I'm trying to calculate this type of calculation:
arr = np.arange(4)
# array([0, 1, 2, 3])
arr_t =arr.reshape((-1,1))
# array([[0],
# [1],
# [2],
# [3]])
mult_arr = np.multiply(arr,arr_t) # <<< the multiplication
# array([[0, 0, 0, 0],
# [0, 1, 2, 3],
# [0, 2, 4, 6],
# [0, 3, 6, 9]])
to eventually perform it in a bigger matrix index of single row, and to sum all the matrices that are reproduced by the calculation:
arr = np.random.random((600,150))
arr_t =arr.reshape((-1,arr.shape[1],1))
mult = np.multiply(arr[:,None],arr_t)
summed = np.sum(mult,axis=0)
summed
Till now its all pure awesomeness, the problem starts when I try to covert on a bigger dataset, for example this array instead :
arr = np.random.random((6000,1500))
I get the following error - MemoryError: Unable to allocate 101. GiB for an array with shape (6000, 1500, 1500) and data type float64
which make sense, but my question is:
can I get around this anyhow without being forced to use loops that slow down the process entirely ??
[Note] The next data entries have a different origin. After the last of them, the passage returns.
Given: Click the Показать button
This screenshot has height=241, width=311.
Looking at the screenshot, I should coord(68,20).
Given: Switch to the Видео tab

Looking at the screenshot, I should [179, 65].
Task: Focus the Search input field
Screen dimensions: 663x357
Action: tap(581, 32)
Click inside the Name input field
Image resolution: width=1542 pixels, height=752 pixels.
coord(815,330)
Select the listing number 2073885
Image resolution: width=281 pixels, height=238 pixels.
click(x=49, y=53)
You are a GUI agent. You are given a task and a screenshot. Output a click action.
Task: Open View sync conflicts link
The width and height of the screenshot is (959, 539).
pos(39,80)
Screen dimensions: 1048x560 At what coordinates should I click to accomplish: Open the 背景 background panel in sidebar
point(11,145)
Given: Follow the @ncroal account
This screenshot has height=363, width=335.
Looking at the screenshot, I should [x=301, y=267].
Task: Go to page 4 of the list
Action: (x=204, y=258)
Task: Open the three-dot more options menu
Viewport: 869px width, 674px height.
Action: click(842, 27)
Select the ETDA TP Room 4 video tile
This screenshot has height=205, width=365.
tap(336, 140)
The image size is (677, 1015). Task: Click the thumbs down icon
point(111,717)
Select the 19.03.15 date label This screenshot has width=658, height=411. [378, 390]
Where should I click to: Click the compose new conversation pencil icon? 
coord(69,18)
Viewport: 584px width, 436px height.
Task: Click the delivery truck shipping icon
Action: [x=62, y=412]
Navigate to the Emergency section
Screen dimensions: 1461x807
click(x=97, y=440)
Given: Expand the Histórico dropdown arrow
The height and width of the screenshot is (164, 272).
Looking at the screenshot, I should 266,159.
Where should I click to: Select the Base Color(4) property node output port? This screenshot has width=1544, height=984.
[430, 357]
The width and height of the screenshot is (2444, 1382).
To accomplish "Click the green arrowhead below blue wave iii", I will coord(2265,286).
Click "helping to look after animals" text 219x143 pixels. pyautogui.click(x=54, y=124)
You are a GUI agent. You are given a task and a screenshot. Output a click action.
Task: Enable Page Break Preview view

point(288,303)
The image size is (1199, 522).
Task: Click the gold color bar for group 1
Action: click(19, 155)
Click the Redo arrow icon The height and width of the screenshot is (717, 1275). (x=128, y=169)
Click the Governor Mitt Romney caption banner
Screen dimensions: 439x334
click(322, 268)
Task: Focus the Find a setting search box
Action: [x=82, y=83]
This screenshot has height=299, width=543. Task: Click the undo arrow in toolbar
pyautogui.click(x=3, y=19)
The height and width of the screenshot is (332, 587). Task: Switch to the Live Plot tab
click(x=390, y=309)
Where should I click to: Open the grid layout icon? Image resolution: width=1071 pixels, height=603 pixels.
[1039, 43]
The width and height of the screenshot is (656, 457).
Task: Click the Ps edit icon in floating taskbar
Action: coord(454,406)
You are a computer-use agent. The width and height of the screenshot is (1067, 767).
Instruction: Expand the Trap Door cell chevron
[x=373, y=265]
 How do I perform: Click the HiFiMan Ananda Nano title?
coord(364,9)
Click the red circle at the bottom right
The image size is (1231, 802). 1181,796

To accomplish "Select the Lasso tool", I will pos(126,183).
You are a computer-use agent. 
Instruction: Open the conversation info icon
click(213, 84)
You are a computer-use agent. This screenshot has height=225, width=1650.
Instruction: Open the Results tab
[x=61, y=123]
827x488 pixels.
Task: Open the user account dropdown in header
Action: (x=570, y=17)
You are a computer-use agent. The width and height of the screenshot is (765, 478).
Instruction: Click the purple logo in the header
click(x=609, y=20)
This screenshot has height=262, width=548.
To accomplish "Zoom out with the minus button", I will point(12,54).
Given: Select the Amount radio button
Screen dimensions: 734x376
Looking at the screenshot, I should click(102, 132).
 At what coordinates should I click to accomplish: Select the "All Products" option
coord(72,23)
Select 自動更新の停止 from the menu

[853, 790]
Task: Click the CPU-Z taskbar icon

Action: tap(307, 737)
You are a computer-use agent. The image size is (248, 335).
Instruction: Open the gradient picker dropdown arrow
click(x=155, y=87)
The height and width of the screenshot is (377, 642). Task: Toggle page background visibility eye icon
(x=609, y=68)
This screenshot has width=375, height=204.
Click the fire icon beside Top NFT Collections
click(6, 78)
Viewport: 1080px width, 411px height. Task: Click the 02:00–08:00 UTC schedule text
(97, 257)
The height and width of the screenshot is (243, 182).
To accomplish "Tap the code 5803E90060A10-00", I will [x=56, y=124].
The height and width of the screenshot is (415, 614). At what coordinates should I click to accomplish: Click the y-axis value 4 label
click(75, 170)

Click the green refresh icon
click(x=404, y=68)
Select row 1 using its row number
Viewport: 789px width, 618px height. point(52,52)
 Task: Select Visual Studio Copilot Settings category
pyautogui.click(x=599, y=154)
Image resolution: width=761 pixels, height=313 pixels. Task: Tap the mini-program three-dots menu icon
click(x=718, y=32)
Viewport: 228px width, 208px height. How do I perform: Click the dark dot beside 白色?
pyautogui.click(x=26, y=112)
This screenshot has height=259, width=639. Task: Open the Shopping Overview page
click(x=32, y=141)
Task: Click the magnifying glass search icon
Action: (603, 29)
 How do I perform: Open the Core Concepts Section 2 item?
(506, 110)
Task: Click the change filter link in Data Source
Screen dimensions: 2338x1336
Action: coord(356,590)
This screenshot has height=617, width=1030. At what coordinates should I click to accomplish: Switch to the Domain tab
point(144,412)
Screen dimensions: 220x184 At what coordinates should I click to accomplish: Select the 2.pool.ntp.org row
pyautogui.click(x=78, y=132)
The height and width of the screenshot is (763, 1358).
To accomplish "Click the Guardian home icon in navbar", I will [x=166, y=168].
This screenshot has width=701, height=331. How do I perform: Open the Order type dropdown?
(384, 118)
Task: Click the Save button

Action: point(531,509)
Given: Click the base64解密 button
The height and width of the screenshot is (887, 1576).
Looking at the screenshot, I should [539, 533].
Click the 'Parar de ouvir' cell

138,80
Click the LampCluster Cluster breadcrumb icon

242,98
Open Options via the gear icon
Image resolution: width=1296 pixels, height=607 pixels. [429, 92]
my question is mainly about performance and solution that require long running tasks more then 30 secs is not an option.
CodePudding user response:
Looks like you are simply trying to perform a dot product:
arr.T@arr
or
arr.T.dot(arr)
checking this is what you want
arr = np.random.random((600,150))
arr_t =arr.reshape((-1,arr.shape[1],1))
mult = np.multiply(arr[:,None],arr_t)
summed = np.sum(mult,axis=0)
np.allclose((arr.T@arr), summed)
# True